I was making a mess of my previous diary so decided to start fresh with a new one.
I had also hoped to start with some good news, any news, on potential survivors of the WV mine explosion this afternoon, but alas CNN is now reporting 25 miners were killed and 4 are still missing.
The explosion occured at Massey Energy subsidiary Performance Coal Co.'s Upper Big Branch Mine-South in Raleigh County, West Virginia.
CNN just reported (thanks to noweasels):
The death toll from Monday's West Virginia mine explosion rose to 25 early Tuesday morning, the mining company said.
Rescue efforts to reach four miners who were still missing at the Upper Big Branch Mine in Raleigh County, West Virginia, were suspended due to conditions underground -- but were expected to resume as soon as conditions allow, said the Massey Energy Company.
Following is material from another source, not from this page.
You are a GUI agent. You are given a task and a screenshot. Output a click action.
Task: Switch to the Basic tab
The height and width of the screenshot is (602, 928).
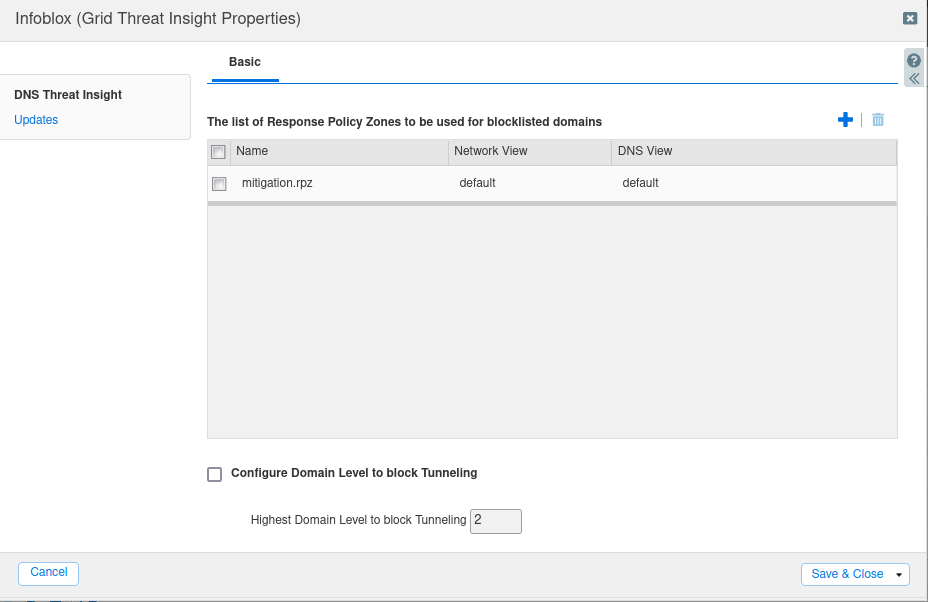(244, 62)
Kevin Stricklin of the U.S. Mine Safety and Health Administration said that a number of SCSR breathing devices were taken from an area inside the mine after the blast.
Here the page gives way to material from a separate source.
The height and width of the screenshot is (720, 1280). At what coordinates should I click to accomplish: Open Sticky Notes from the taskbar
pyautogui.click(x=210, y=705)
This, Stricklin, said gave officials hope that miners who survived the initial explosion may have made their way to the cache and taken them to help them breathe easier.
He could not say how many such devices were taken.
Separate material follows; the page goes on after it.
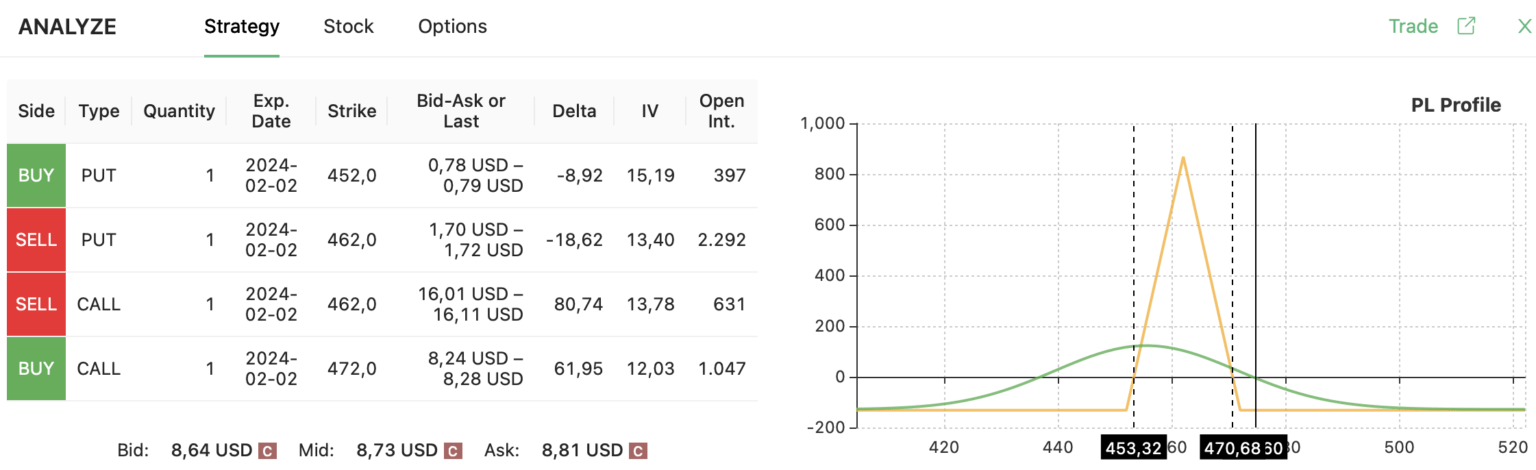Image resolution: width=1536 pixels, height=470 pixels.
Task: Copy the Mid price 8,73 USD icon
Action: [452, 451]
Another press briefing is scheduled for 3 a.m.
The identities of the killed, injured or missing have not been released to the general media. However, AP is reporting that Benny R. Willingham, 62, who was five weeks away from retiring, was among those killed. He had mined for 30 years, the last 17 with Massey. Family members were angry because they learned of Willingham's death after reading it on a list Massey posted, instead of being contacted by the mining company, which said it wouldn't release names until next of kin were notified.
The West Virginia Gazette is reporting that the explosion probably occurred near shift change as a crew was exiting the operation in an underground mine vehicle. (The exact time, as reported by various news sources has been anywhere between 3 - 4:30 pm.) Two crews and a safety inspector who had been working alone were believed trapped about a mile and a half inside the mine entrance, and rescuers were hoping that they made it to one of two nearby airtight chambers, which would give them enough air, food and water to last up to four days. But the blast knocked out all underground communications, and there was conflicting information late Monday night about whether any of the nine rescue teams said to be on site had actually entered the mine yet.
The mine is in a very remote area and cell phone service is also very spotty.
The cause of the explosion has also not been determined. However, several experts have indicated the explosion was probably caused by methane gas that built up inside a sealed area of the mine or that leaked through mine seals. The mine was recently cited for ventilation and dust problems, as well as some other serious safety infractions. Methane gas is the most common cause of mine explosions.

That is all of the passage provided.